▶ ARBEITSAUFTRAG A:
Beantworte anhand des Textes über den Krieg im Libanon die folgenden Fragen:
(i) Wie viele Personen wurden nach Angaben der OCHA seit Beginn des Gazakrieges im Libanon vertrieben?
(ii) An welchem Tag begann die Hisbollah mit Angriffen auf die israelische Armee?
(iii) Wie viele Raketen feuerte die Hisbollah nach eigenen Angaben in der Nacht zu Mittwoch ab?
▶ ARBEITSAUFTRAG B:
Gib aus dem Text über den Krieg im Libanon den Abschnitt von „Nach Angaben der UN-Nothilfekoordination“ bis einschließlich „Kühe, Schafe, Ziegen.“ wortgetreu wieder.
▶ ARBEITSAUFTRAG C:
Erkläre in ein bis drei Sätzen, welchen Grund der Text über den Krieg im Libanon dafür nennt, dass die Hisbollah am 8. Oktober 2023 mit Angriffen auf die israelische Armee begann.

▶ VORLIEGENDER TEXTAUSZUG:
==*==
Der Dienstag war »Tag 284« im Gazakrieg. Auch im Libanon wird der Krieg in Tagen gezählt, auch im Libanon sind Menschen auf der Flucht und sterben. Häuser, Ställe, Weiden, Wald, Oliven- und Obstplantagen werden vernichtet. Weißer Phosphor verbrennt die Natur und vergiftet Ackerland auf lange Zeit.

Nach Angaben der UN-Nothilfekoordination OCHA wurden seit Beginn des Gazakrieges im Libanon 98.000 Personen vertrieben, 51 Prozent von ihnen sind Frauen. Die Zahl der Todesopfer liegt dem Bericht von Dienstag zufolge bei circa 460, mehr als 1.400 Personen wurden verletzt. Die meisten Toten sind Kämpfer der Hisbollah, der Amal-Bewegung oder palästinensischer Organisationen. Mindestens 100 Tote sind Zivilisten. Am 8. Juli wurden bei einem israelischen Luftangriff auf einen Bauernhof in Dschebel Tora, Dschesin (Bekaa-Ebene), mehr als 800 Tiere getötet, darunter Kühe, Schafe, Ziegen.

Am 8. Oktober 2023 hatte die Hisbollah mit Angriffen auf die israelische Armee begonnen, um den palästinensischen Widerstand in Gaza zu unterstützen. Die als »Entlastung« bezeichneten Angriffe haben der israelischen Armee, ihren Basen und den militärischen Überwachungssystemen entlang der »Blauen Linie«, die eine von den UN markierte Waffenstillstandslinie bezeichnet, erheblichen Schaden zugefügt. Mindestens 60.000 Israelis wurden aus den in Galiläa liegenden Ortschaften und Siedlungen evakuiert.

Eine Untersuchung von ACLED (Armed Conflict Location and Event Data Project mit Sitz in den USA) hat bis zum 21. Juni insgesamt 7.400 gegenseitige Angriffe dokumentiert. 83 Prozent davon (ungefähr 6.140) gingen von Israel aus und töteten mindestens 540 Personen im Libanon. Der libanesische Widerstand von Hisbollah und anderen Gruppen war demnach für etwa 1.260 Angriffe verantwortlich, dabei starben auf israelischer Seite mindestens 21 Personen.

In der Nacht zu Mittwoch feuerte die Hisbollah nach eigenen Angaben 80 Raketen auf Kirjat Schmona, auf das Hauptquartier des israelischen Al-Sahl-Bataillons in Beit Hillel, auf Kabri sowie die Siedlungen Kfar Hoshen, Or Haganuz, Bar Yohai und Meron. Die Angriffe waren nach Angaben der Hisbollah die Antwort auf israelische Angriffe, bei denen fünf Zivilisten getötet worden waren, darunter drei Kinder. Im Südlibanon wurden seit Beginn des Syrien-Krieges 2011 viele Flüchtlingsfamilien aus dem Nachbarland aufgenommen. Nach Beginn des Gazakrieges fanden diese Familien keine Möglichkeit, sich woanders in Sicherheit zu bringen.
==*==
▶ BEREITGESTELLTE EINTRÄGE:

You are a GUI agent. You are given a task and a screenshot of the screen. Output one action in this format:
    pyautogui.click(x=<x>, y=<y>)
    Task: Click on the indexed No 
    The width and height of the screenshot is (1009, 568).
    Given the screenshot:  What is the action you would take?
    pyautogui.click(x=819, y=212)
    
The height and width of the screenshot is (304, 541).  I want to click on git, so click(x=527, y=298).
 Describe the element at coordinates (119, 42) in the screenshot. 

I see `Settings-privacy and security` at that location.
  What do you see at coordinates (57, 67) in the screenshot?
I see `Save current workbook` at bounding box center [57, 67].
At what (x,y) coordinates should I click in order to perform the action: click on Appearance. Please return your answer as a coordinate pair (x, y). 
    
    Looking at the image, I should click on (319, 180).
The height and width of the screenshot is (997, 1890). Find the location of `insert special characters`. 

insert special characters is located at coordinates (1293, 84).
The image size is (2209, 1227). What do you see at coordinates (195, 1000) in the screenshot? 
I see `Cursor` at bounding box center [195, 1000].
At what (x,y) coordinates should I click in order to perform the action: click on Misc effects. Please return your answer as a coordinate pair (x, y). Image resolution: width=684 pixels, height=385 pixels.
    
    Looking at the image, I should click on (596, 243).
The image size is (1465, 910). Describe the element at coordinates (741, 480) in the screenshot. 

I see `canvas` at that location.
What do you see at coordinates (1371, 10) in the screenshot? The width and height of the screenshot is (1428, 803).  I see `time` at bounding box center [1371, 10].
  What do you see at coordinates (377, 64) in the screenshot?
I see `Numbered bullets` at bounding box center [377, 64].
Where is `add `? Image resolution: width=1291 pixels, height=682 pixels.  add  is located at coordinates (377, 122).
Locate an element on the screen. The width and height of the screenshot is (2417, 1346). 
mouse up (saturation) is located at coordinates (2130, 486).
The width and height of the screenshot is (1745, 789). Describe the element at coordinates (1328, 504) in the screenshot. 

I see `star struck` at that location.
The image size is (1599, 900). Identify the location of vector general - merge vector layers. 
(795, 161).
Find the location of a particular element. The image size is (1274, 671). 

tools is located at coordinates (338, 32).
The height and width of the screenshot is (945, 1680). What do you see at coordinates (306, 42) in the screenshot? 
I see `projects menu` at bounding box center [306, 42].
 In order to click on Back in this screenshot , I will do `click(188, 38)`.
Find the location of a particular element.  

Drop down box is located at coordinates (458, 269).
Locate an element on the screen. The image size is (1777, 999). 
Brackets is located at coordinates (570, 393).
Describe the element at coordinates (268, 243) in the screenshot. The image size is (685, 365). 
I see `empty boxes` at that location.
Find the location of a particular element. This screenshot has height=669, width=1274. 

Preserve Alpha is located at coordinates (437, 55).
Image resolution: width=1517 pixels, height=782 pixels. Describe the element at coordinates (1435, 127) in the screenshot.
==*==
▶ ANTWORT A:
(i) 98.000 Personen
(ii) Am 8. Oktober 2023
(iii) 80 Raketen

▶ ANTWORT B:
Nach Angaben der UN-Nothilfekoordination OCHA wurden seit Beginn des Gazakrieges im Libanon 98.000 Personen vertrieben, 51 Prozent von ihnen sind Frauen. Die Zahl der Todesopfer liegt dem Bericht von Dienstag zufolge bei circa 460, mehr als 1.400 Personen wurden verletzt. Die meisten Toten sind Kämpfer der Hisbollah, der Amal-Bewegung oder palästinensischer Organisationen. Mindestens 100 Tote sind Zivilisten. Am 8. Juli wurden bei einem israelischen Luftangriff auf einen Bauernhof in Dschebel Tora, Dschesin (Bekaa-Ebene), mehr als 800 Tiere getötet, darunter Kühe, Schafe, Ziegen.

▶ ANTWORT C:
Die Hisbollah begann die Angriffe, um den palästinensischen Widerstand in Gaza zu unterstützen. Diese Angriffe wurden als »Entlastung« bezeichnet.